SHORT TASK: Update the items below by replacing "Giorno per giorno" with "Giorno dopo giorno", and reproduce every line otherwise unchanged.

GIVEN RECORDS:

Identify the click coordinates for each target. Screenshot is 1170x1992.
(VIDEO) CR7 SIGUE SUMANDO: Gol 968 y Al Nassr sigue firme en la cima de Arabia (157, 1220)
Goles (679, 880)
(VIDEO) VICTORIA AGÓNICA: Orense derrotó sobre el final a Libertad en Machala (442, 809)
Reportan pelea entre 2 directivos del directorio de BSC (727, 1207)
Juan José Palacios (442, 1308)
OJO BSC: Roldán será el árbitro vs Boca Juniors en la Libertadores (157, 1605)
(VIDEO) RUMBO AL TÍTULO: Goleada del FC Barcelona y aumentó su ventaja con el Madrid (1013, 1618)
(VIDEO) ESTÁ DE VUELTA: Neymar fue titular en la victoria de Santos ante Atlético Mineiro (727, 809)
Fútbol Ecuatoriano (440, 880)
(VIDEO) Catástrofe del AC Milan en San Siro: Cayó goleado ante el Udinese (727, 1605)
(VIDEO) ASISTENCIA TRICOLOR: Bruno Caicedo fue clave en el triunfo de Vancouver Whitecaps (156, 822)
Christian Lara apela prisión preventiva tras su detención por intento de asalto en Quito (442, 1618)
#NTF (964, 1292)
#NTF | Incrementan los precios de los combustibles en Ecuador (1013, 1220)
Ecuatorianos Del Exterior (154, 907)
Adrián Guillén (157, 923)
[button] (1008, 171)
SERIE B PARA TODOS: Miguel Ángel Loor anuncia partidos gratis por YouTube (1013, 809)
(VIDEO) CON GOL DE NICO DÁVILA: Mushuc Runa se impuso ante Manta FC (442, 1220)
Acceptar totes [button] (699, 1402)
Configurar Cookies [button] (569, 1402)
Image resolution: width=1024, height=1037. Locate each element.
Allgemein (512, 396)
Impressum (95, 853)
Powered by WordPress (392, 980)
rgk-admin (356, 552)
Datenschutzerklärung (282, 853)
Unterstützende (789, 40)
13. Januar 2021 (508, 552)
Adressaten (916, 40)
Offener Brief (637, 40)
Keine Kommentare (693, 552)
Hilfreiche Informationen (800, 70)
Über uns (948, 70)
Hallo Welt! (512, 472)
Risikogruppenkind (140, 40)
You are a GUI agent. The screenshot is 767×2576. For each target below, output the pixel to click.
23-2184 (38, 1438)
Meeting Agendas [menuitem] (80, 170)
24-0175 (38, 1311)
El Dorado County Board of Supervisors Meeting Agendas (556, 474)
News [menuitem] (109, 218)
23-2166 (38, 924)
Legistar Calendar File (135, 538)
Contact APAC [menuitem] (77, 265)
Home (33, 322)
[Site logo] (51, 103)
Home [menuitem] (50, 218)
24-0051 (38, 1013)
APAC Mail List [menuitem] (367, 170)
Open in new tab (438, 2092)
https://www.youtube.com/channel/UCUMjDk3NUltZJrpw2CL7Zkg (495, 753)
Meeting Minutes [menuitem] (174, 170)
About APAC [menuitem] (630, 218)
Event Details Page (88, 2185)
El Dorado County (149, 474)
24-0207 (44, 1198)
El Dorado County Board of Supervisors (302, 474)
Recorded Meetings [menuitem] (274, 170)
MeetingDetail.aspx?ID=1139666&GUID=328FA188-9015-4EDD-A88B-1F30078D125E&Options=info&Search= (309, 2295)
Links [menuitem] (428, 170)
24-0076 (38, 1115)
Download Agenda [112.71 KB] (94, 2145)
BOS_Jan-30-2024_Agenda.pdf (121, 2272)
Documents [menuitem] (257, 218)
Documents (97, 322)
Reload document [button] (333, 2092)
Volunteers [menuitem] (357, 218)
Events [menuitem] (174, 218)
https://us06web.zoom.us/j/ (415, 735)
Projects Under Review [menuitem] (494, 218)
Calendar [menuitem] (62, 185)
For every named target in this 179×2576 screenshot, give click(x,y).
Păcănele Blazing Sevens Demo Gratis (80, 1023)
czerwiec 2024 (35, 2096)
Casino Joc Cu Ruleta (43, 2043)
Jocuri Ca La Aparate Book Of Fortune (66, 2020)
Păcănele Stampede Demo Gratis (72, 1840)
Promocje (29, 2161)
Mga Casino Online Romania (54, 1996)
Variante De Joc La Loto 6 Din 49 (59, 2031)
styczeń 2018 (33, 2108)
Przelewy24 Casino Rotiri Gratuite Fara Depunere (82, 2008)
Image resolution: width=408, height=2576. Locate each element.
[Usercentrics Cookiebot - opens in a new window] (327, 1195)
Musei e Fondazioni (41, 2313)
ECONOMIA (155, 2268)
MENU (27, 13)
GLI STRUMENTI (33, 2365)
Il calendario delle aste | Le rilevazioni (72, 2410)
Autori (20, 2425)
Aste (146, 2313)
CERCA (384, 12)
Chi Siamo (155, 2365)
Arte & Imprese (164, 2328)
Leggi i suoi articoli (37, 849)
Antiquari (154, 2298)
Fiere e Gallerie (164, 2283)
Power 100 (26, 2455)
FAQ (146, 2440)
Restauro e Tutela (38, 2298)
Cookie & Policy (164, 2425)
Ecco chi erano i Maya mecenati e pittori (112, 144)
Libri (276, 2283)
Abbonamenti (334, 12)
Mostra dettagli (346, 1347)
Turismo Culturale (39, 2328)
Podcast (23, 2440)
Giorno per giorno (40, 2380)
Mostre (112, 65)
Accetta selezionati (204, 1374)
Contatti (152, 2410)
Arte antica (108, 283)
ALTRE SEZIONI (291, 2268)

RESULT OF THIS EXERCISE:
Identify the click coordinates for each target. Screenshot is 1170x1992.
(VIDEO) CR7 SIGUE SUMANDO: Gol 968 y Al Nassr sigue firme en la cima de Arabia (157, 1220)
Goles (679, 880)
(VIDEO) VICTORIA AGÓNICA: Orense derrotó sobre el final a Libertad en Machala (442, 809)
Reportan pelea entre 2 directivos del directorio de BSC (727, 1207)
Juan José Palacios (442, 1308)
OJO BSC: Roldán será el árbitro vs Boca Juniors en la Libertadores (157, 1605)
(VIDEO) RUMBO AL TÍTULO: Goleada del FC Barcelona y aumentó su ventaja con el Madrid (1013, 1618)
(VIDEO) ESTÁ DE VUELTA: Neymar fue titular en la victoria de Santos ante Atlético Mineiro (727, 809)
Fútbol Ecuatoriano (440, 880)
(VIDEO) Catástrofe del AC Milan en San Siro: Cayó goleado ante el Udinese (727, 1605)
(VIDEO) ASISTENCIA TRICOLOR: Bruno Caicedo fue clave en el triunfo de Vancouver Whitecaps (156, 822)
Christian Lara apela prisión preventiva tras su detención por intento de asalto en Quito (442, 1618)
#NTF (964, 1292)
#NTF | Incrementan los precios de los combustibles en Ecuador (1013, 1220)
Ecuatorianos Del Exterior (154, 907)
Adrián Guillén (157, 923)
[button] (1008, 171)
SERIE B PARA TODOS: Miguel Ángel Loor anuncia partidos gratis por YouTube (1013, 809)
(VIDEO) CON GOL DE NICO DÁVILA: Mushuc Runa se impuso ante Manta FC (442, 1220)
Acceptar totes [button] (699, 1402)
Configurar Cookies [button] (569, 1402)
Image resolution: width=1024, height=1037. Locate each element.
Allgemein (512, 396)
Impressum (95, 853)
Powered by WordPress (392, 980)
rgk-admin (356, 552)
Datenschutzerklärung (282, 853)
Unterstützende (789, 40)
13. Januar 2021 (508, 552)
Adressaten (916, 40)
Offener Brief (637, 40)
Keine Kommentare (693, 552)
Hilfreiche Informationen (800, 70)
Über uns (948, 70)
Hallo Welt! (512, 472)
Risikogruppenkind (140, 40)
You are a GUI agent. The screenshot is 767×2576. For each target below, output the pixel to click.
23-2184 (38, 1438)
Meeting Agendas [menuitem] (80, 170)
24-0175 (38, 1311)
El Dorado County Board of Supervisors Meeting Agendas (556, 474)
News [menuitem] (109, 218)
23-2166 (38, 924)
Legistar Calendar File (135, 538)
Contact APAC [menuitem] (77, 265)
Home (33, 322)
[Site logo] (51, 103)
Home [menuitem] (50, 218)
24-0051 (38, 1013)
APAC Mail List [menuitem] (367, 170)
Open in new tab (438, 2092)
https://www.youtube.com/channel/UCUMjDk3NUltZJrpw2CL7Zkg (495, 753)
Meeting Minutes [menuitem] (174, 170)
About APAC [menuitem] (630, 218)
Event Details Page (88, 2185)
El Dorado County (149, 474)
24-0207 (44, 1198)
El Dorado County Board of Supervisors (302, 474)
Recorded Meetings [menuitem] (274, 170)
MeetingDetail.aspx?ID=1139666&GUID=328FA188-9015-4EDD-A88B-1F30078D125E&Options=info&Search= (309, 2295)
Links [menuitem] (428, 170)
24-0076 (38, 1115)
Download Agenda [112.71 KB] (94, 2145)
BOS_Jan-30-2024_Agenda.pdf (121, 2272)
Documents [menuitem] (257, 218)
Documents (97, 322)
Reload document [button] (333, 2092)
Volunteers [menuitem] (357, 218)
Events [menuitem] (174, 218)
https://us06web.zoom.us/j/ (415, 735)
Projects Under Review [menuitem] (494, 218)
Calendar [menuitem] (62, 185)
For every named target in this 179×2576 screenshot, give click(x,y).
Păcănele Blazing Sevens Demo Gratis (80, 1023)
czerwiec 2024 (35, 2096)
Casino Joc Cu Ruleta (43, 2043)
Jocuri Ca La Aparate Book Of Fortune (66, 2020)
Păcănele Stampede Demo Gratis (72, 1840)
Promocje (29, 2161)
Mga Casino Online Romania (54, 1996)
Variante De Joc La Loto 6 Din 49 (59, 2031)
styczeń 2018 (33, 2108)
Przelewy24 Casino Rotiri Gratuite Fara Depunere (82, 2008)
Image resolution: width=408, height=2576. Locate each element.
[Usercentrics Cookiebot - opens in a new window] (327, 1195)
Musei e Fondazioni (41, 2313)
ECONOMIA (155, 2268)
MENU (27, 13)
GLI STRUMENTI (33, 2365)
Il calendario delle aste | Le rilevazioni (72, 2410)
Autori (20, 2425)
Aste (146, 2313)
CERCA (384, 12)
Chi Siamo (155, 2365)
Arte & Imprese (164, 2328)
Leggi i suoi articoli (37, 849)
Antiquari (154, 2298)
Fiere e Gallerie (164, 2283)
Power 100 (26, 2455)
FAQ (146, 2440)
Restauro e Tutela (38, 2298)
Cookie & Policy (164, 2425)
Ecco chi erano i Maya mecenati e pittori (112, 144)
Libri (276, 2283)
Abbonamenti (334, 12)
Mostra dettagli (346, 1347)
Turismo Culturale (39, 2328)
Podcast (23, 2440)
Giorno dopo giorno (40, 2380)
Mostre (112, 65)
Accetta selezionati (204, 1374)
Contatti (152, 2410)
Arte antica (108, 283)
ALTRE SEZIONI (291, 2268)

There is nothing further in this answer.